Catastrophic health expenditure (CHE) is defined as health payments exceeding a threshold of household consumption — typically 10% of total household consumption or 25% of non-food consumption. CHE is an equity indicator: it captures the proportion of households pushed into poverty or near-poverty by health spending.
The distinction between efficiency and equity in health systems is fundamental to policy analysis. Efficiency asks: are we getting maximum health output from available inputs? (Technical efficiency = same output with fewer inputs; allocative efficiency = inputs directed to their highest-value uses.) Equity asks: is health care accessible and affordable for all, regardless of income, geography, or social position?
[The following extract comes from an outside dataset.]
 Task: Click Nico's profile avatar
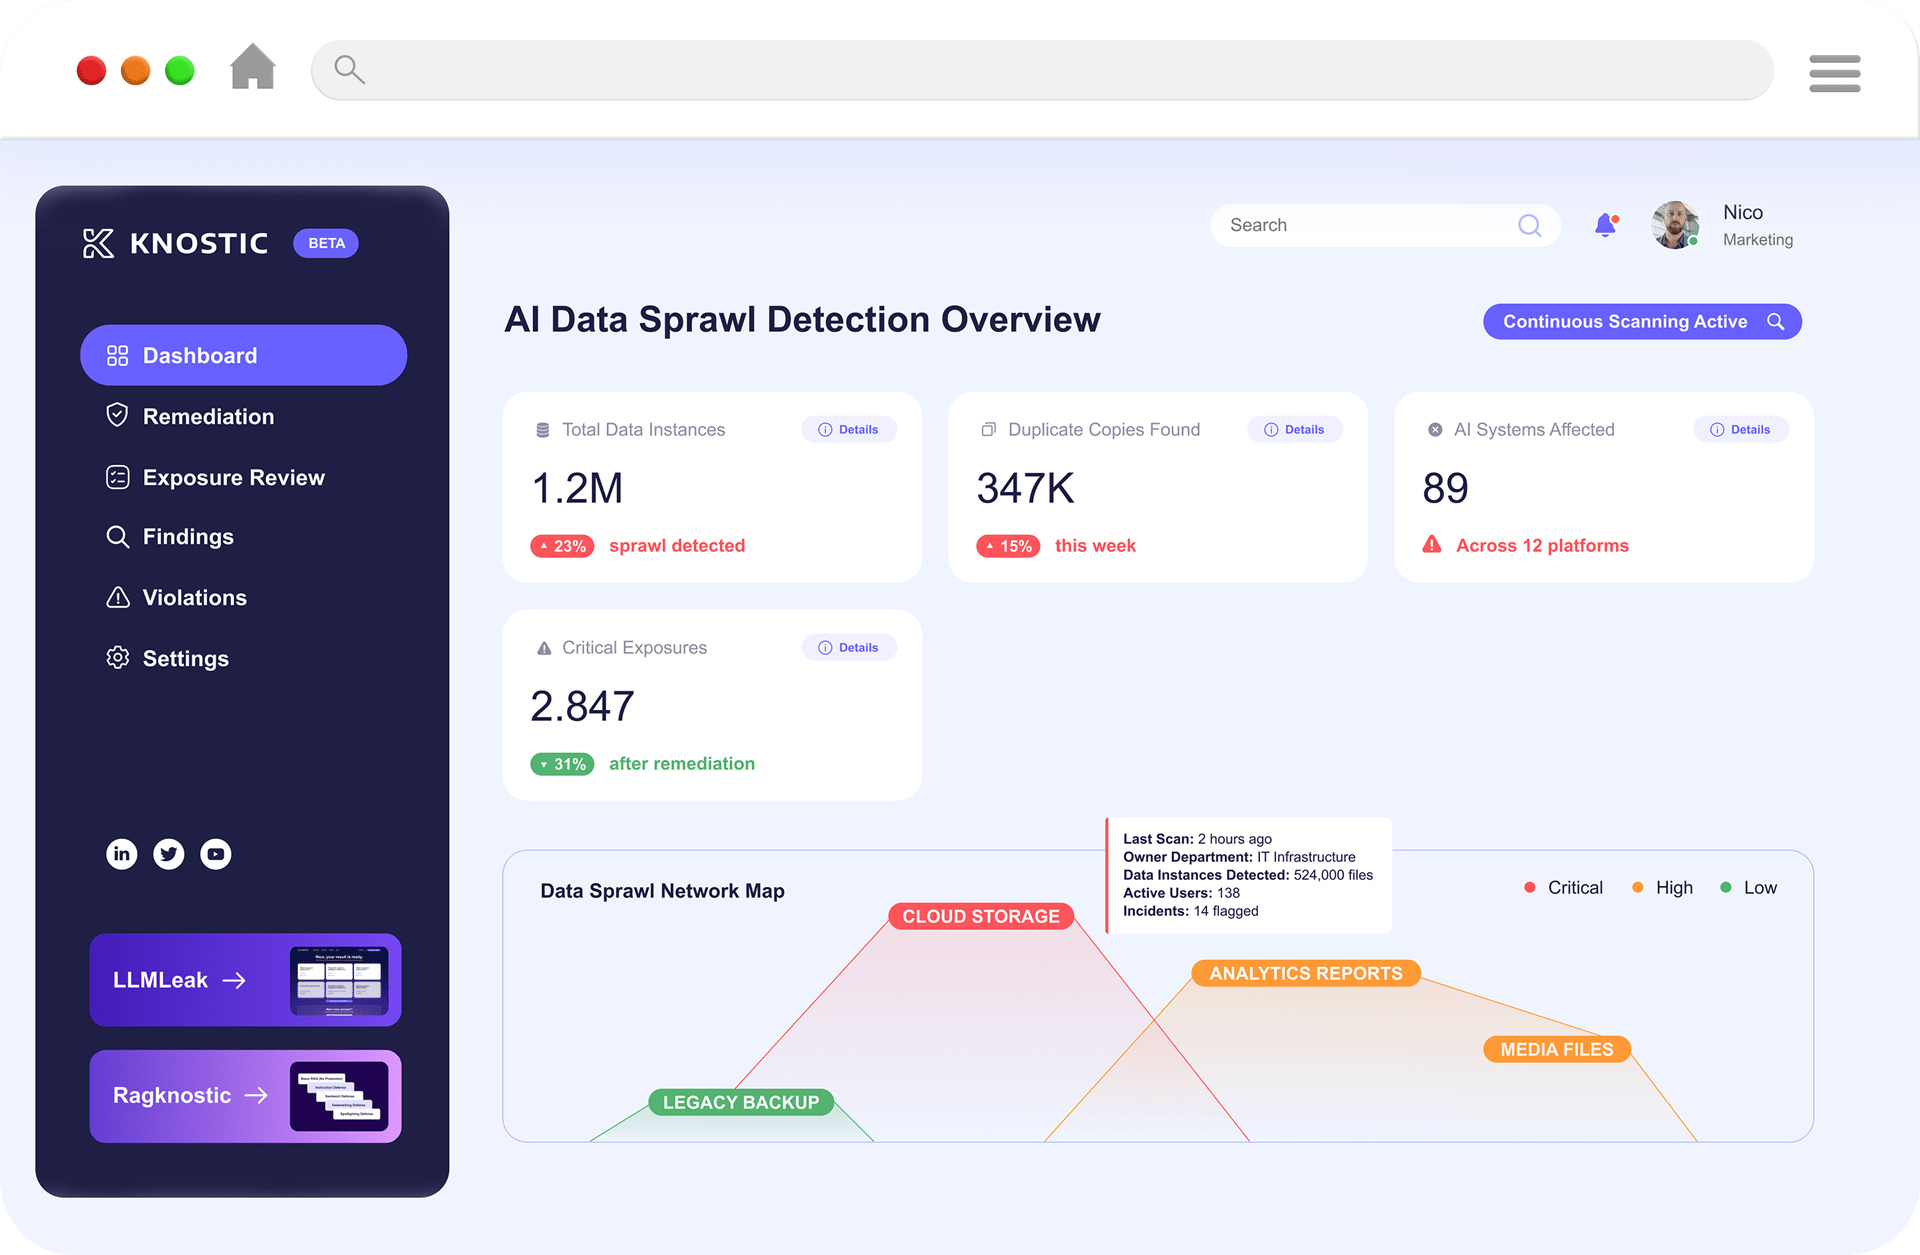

Health systems can be efficient in aggregate while being deeply inequitable — a private sector that serves the wealthy efficiently while the poor have no access is efficient but not equitable. NHP 2017's OOP reduction target and PM-JAY's targeting of the poorest 40% are explicit equity interventions.
Sources of Health Financing in India — National Health Accounts 2019-20
Evaluating India's Health Financing Performance and Efficiency
Evaluating a health system's financing performance requires comparing actual expenditure patterns against policy targets and international benchmarks. For India, this evaluation reveals both significant progress and persistent gaps — providing a realistic basis for policy advocacy.
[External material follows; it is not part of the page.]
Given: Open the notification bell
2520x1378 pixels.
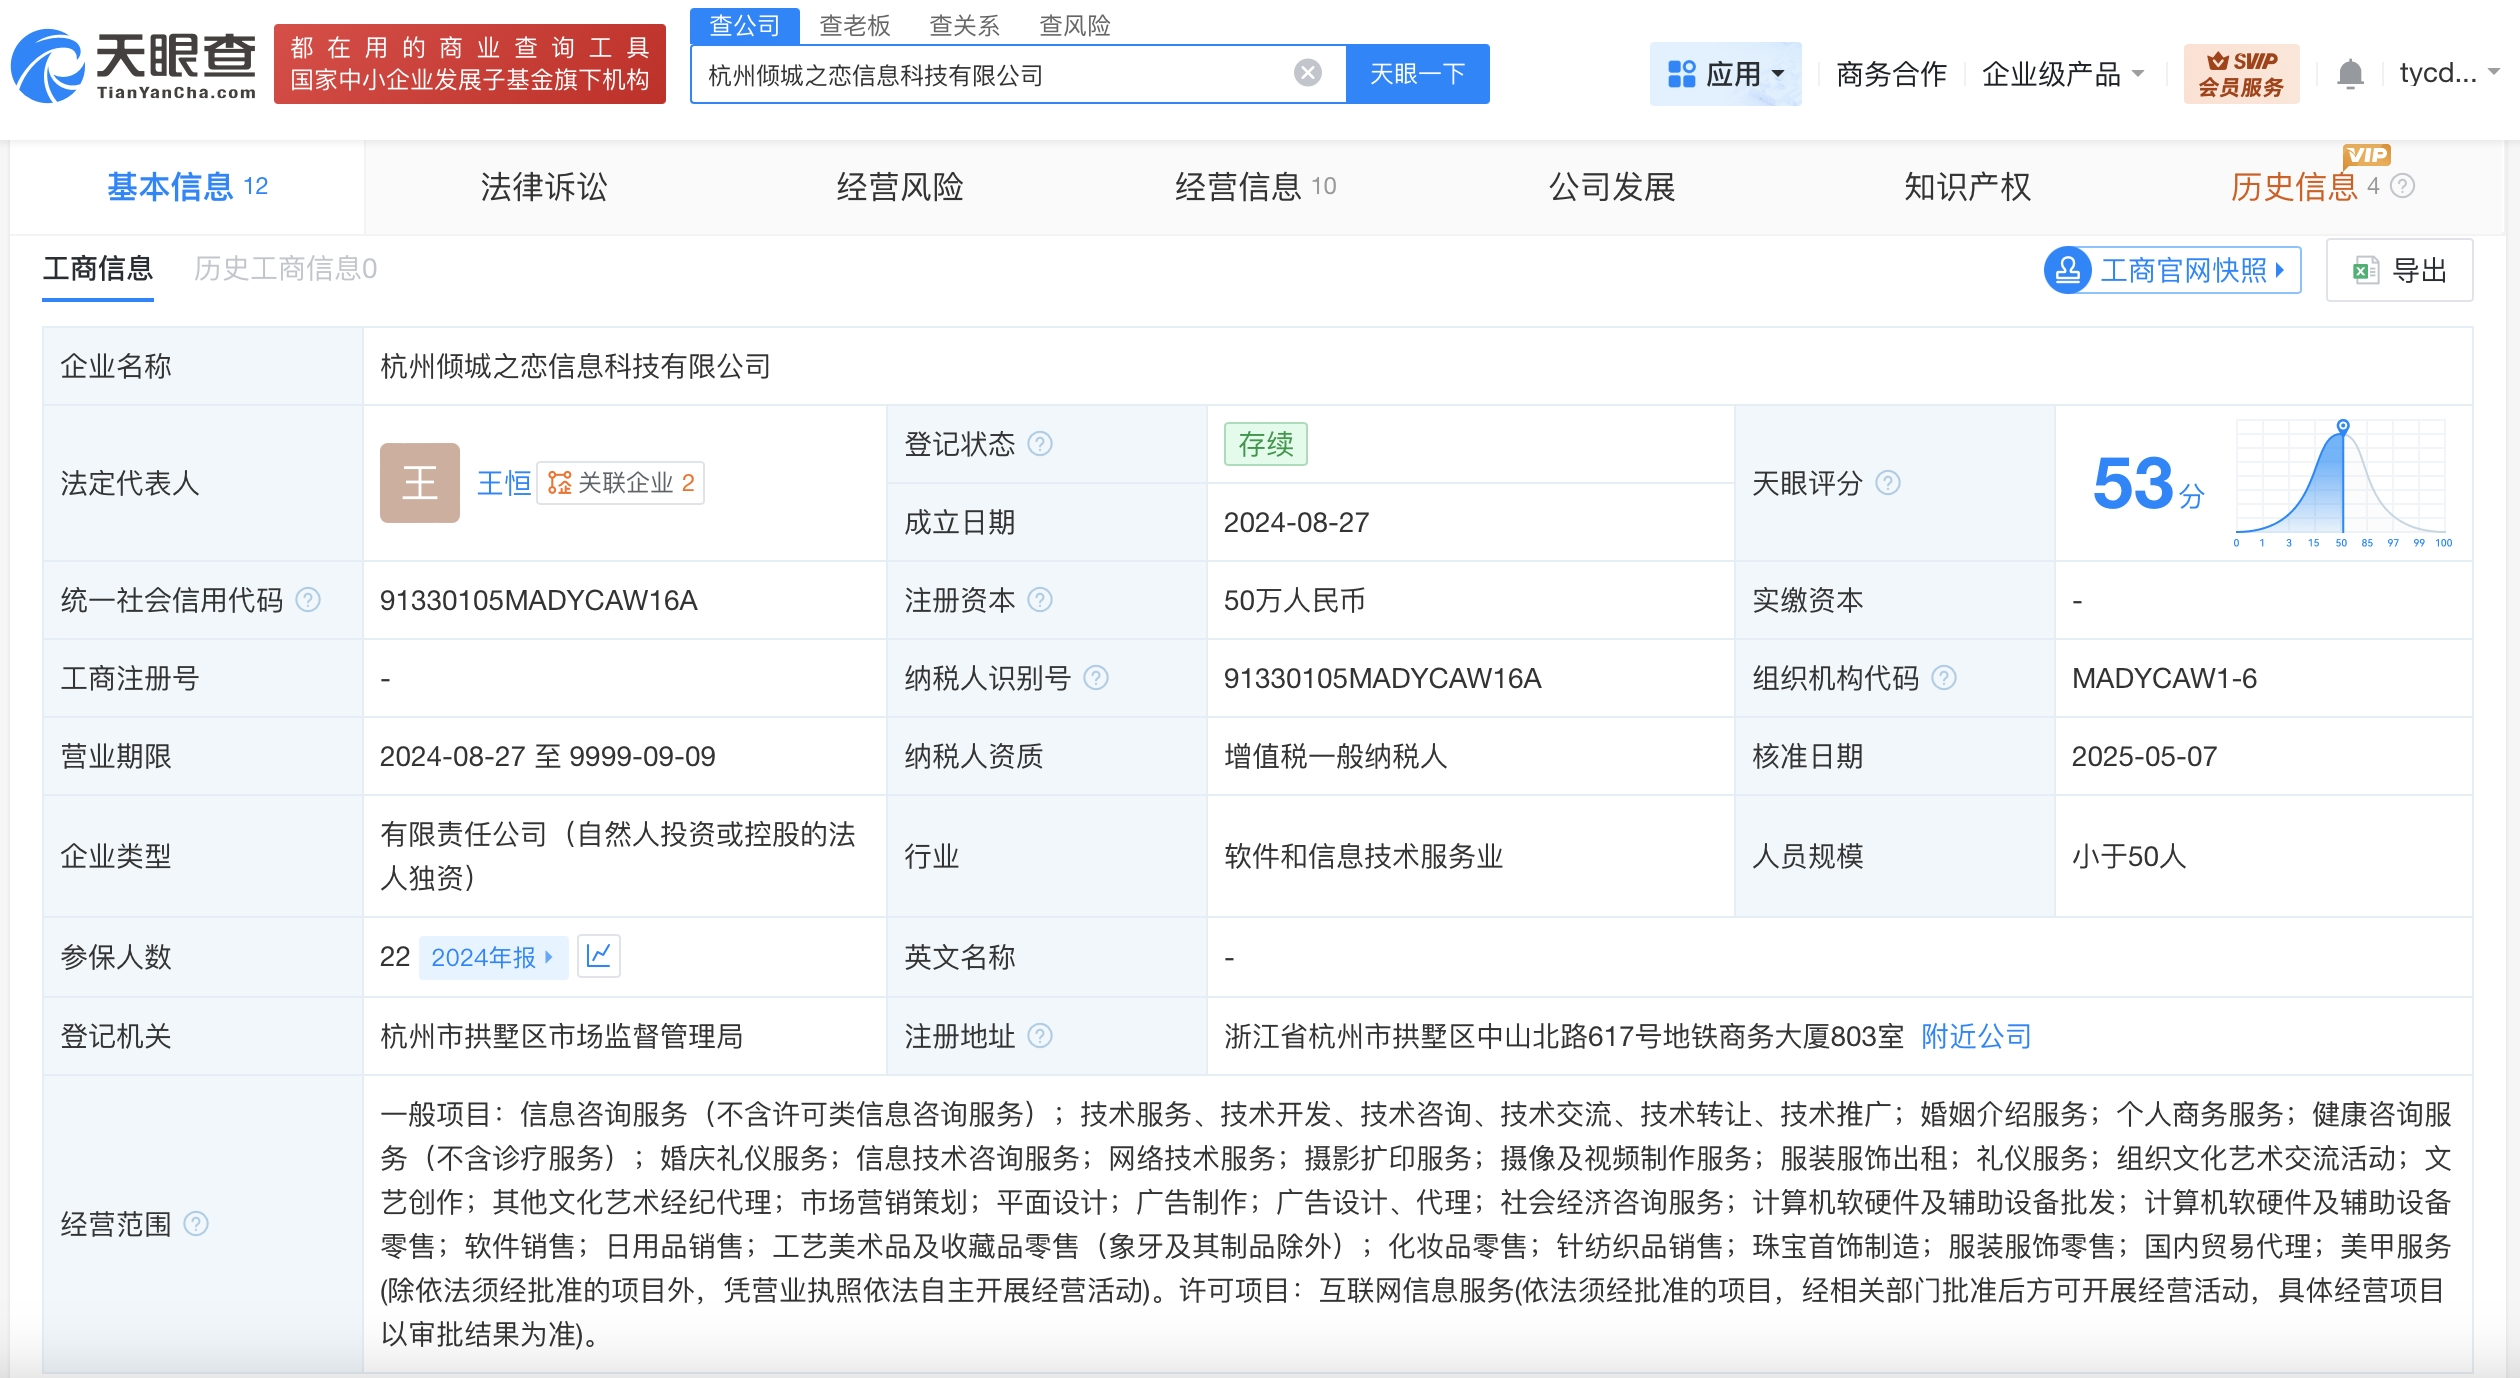Looking at the screenshot, I should coord(2350,73).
Government health expenditure as % of GDP is the headline financing indicator. India's trajectory: approximately 0.9% in 2004-05 → approximately 1.15-1.2% in 2014-15 → approximately 1.9-2.1% in 2021-22 (the COVID-19 pandemic year saw a temporary increase). The NHP 2017 target of 2.5% by 2025 has not yet been met. By comparison, global WHO data: OECD countries average approximately 7-9% of GDP on health (mostly public); even lower-middle-income countries in South-East Asia average approximately 2.5-3%. India's public health expenditure remains structurally low, constraining the government's ability to deliver on UHC commitments without continued reliance on OOP.
OOP expenditure is the equity indicator. National Health Accounts data shows: OOP as a share of total health expenditure fell from approximately 70% (2004-05) to approximately 48% (2019-20) — meaningful progress, but still twice the NHP 2017 target of 25%. The absolute level of OOP has increased (more spending on health overall) even as the share has fallen, meaning households are still spending more on health in real terms. The improvement is partly attributable to the expansion of government programmes (NHM, state-level drug free schemes, Ayushman Bharat) but also partly to the growth of the private insurance market.
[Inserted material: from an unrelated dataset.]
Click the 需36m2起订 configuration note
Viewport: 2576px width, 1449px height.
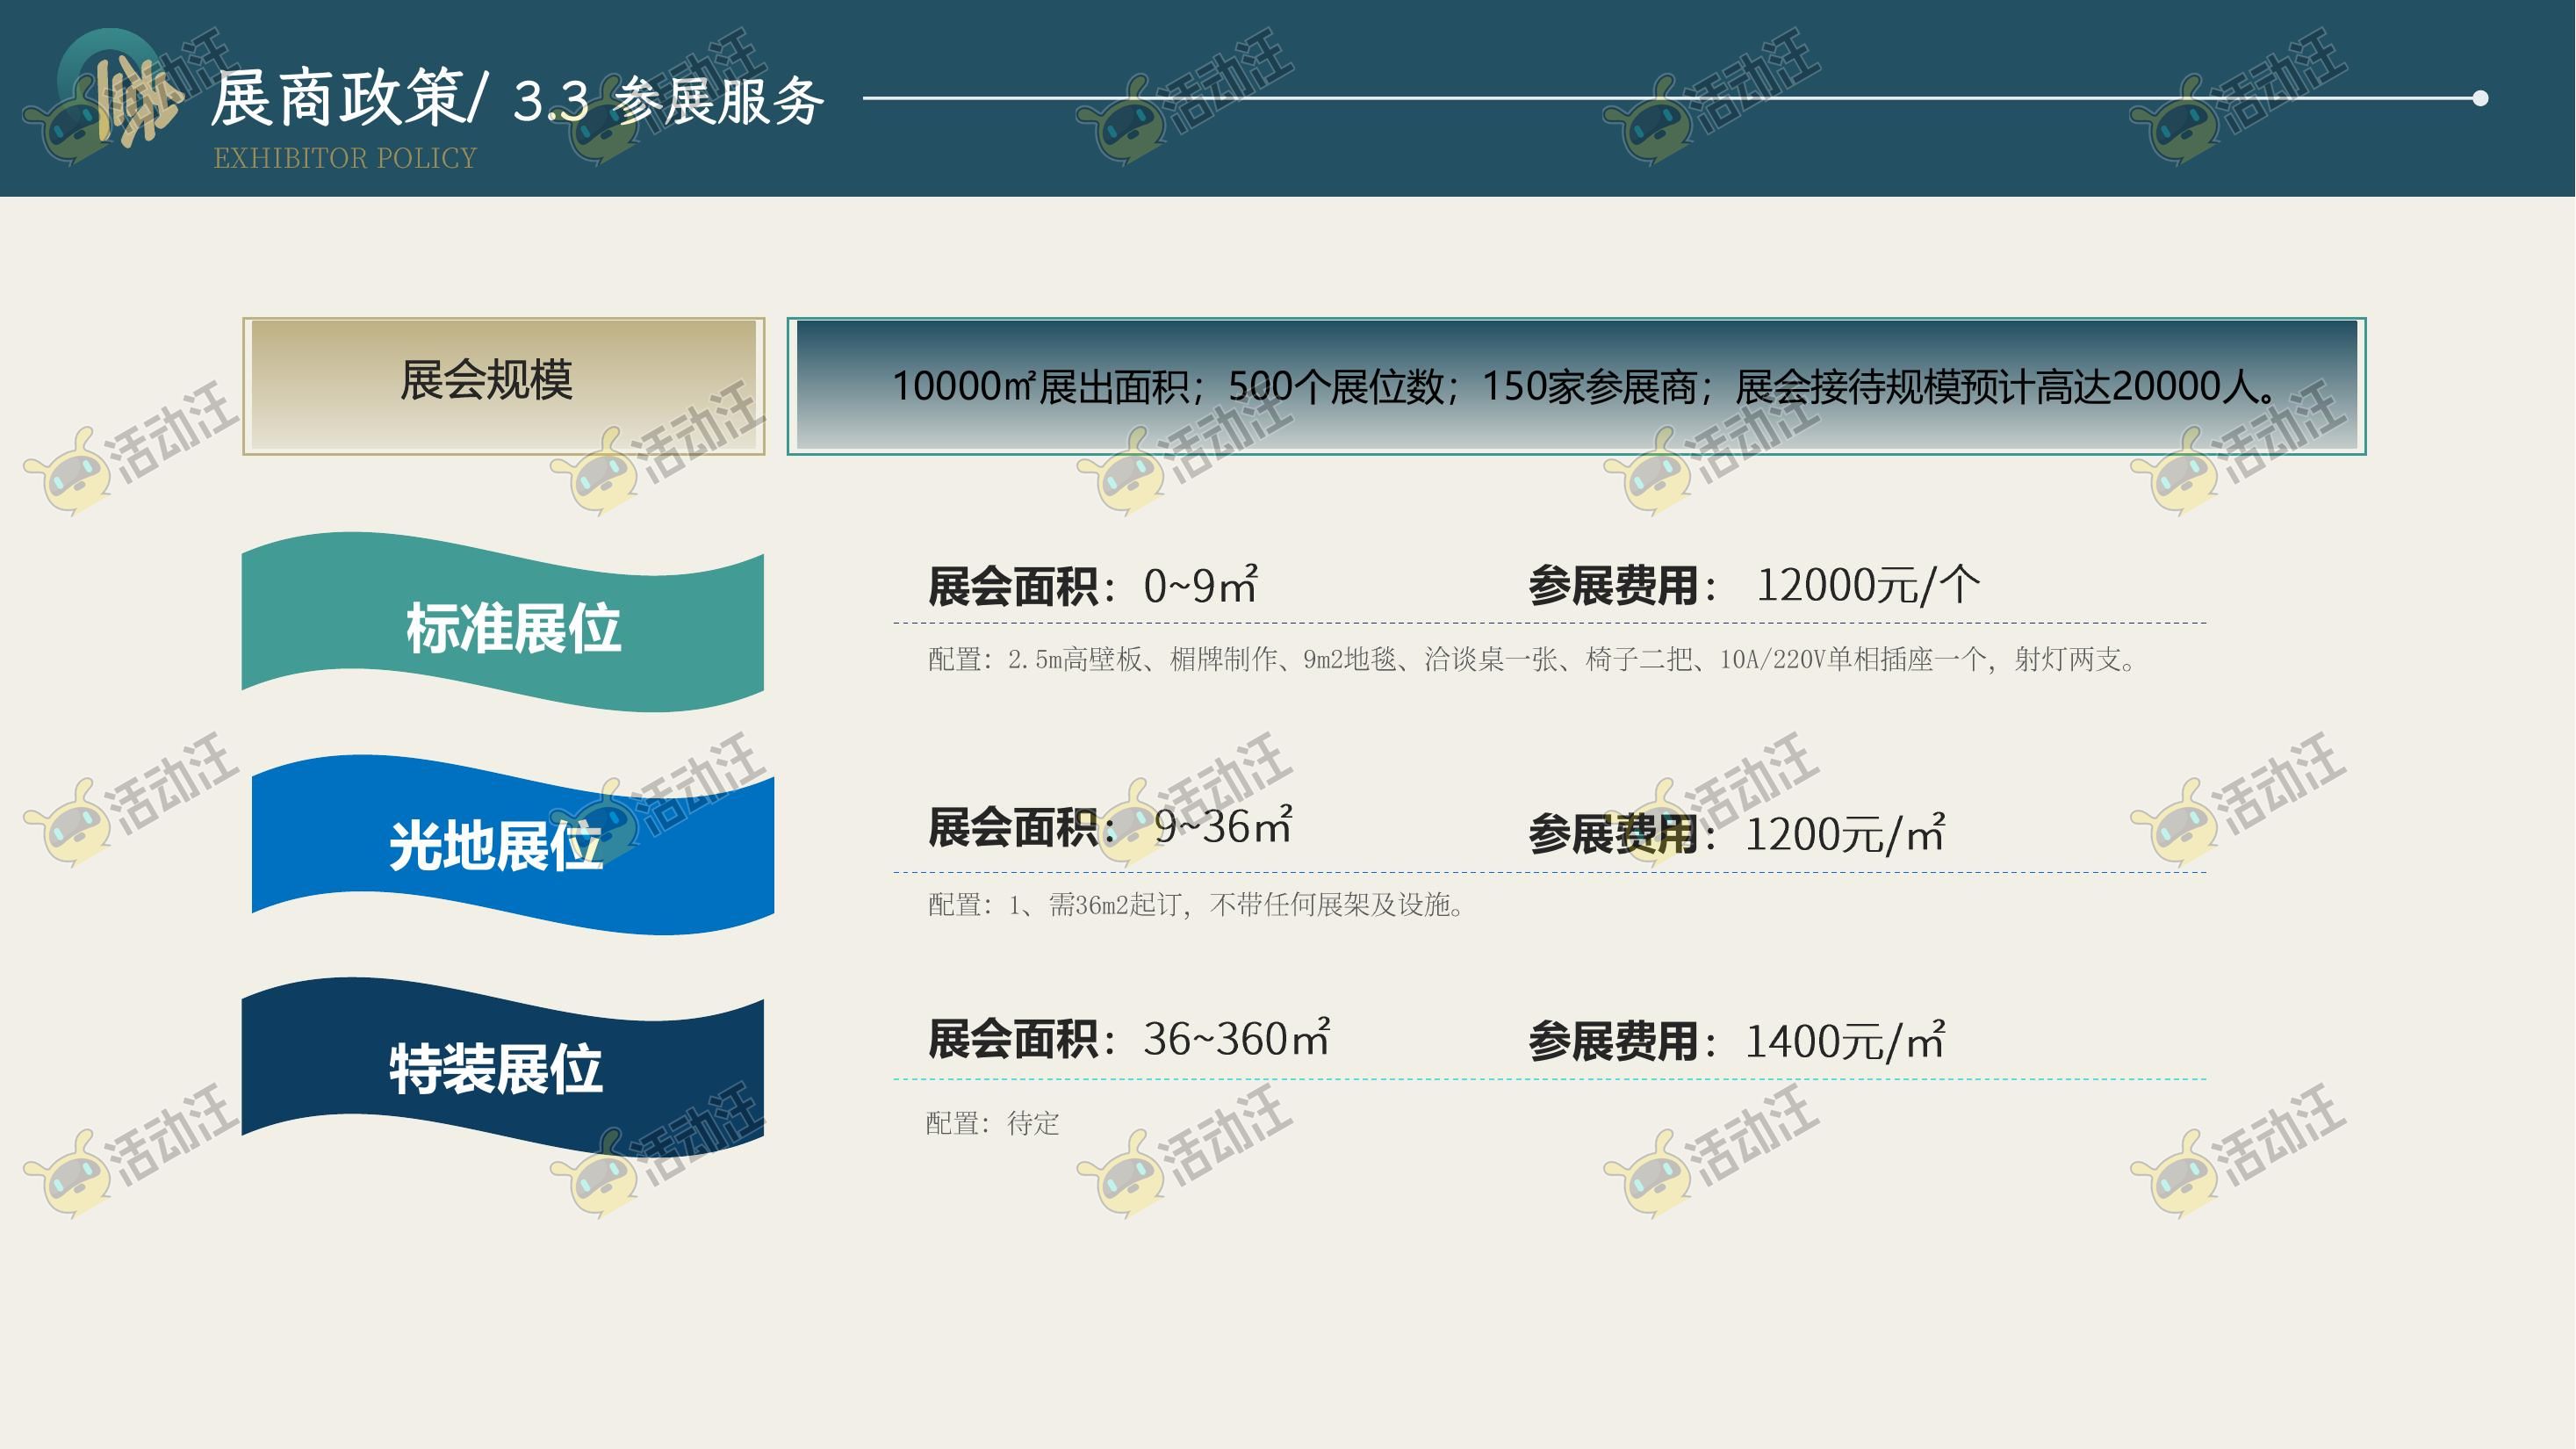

Health system efficiency can be evaluated at multiple levels. Allocative efficiency — are resources directed to the highest-burden problems? — India shows mixed performance: TB and child health (high burden, evidence-based interventions) receive disproportionate government attention; NCDs (now the leading cause of mortality) remain under-resourced relative to burden. Technical efficiency — are the same health outcomes being produced at minimum cost? — India's disease-specific programme evaluations (RNTCP, immunisation, malaria) show relatively good technical efficiency for vertical programmes, but integrated primary care delivery at PHC and CHC level shows high inefficiency due to staffing gaps, stock-outs, and suboptimal management.
The health financing transition — moving from predominantly OOP to predominantly government and insurance financing — is the central structural challenge of India's health economics policy. This transition requires simultaneous increases in: (1) public expenditure (taxes → government budget → health allocation); (2) social insurance coverage (particularly for the informal sector, which is excluded from ESIC and CGHS); and (3) efficient use of PM-JAY and state insurance schemes to convert entitlement into actual access.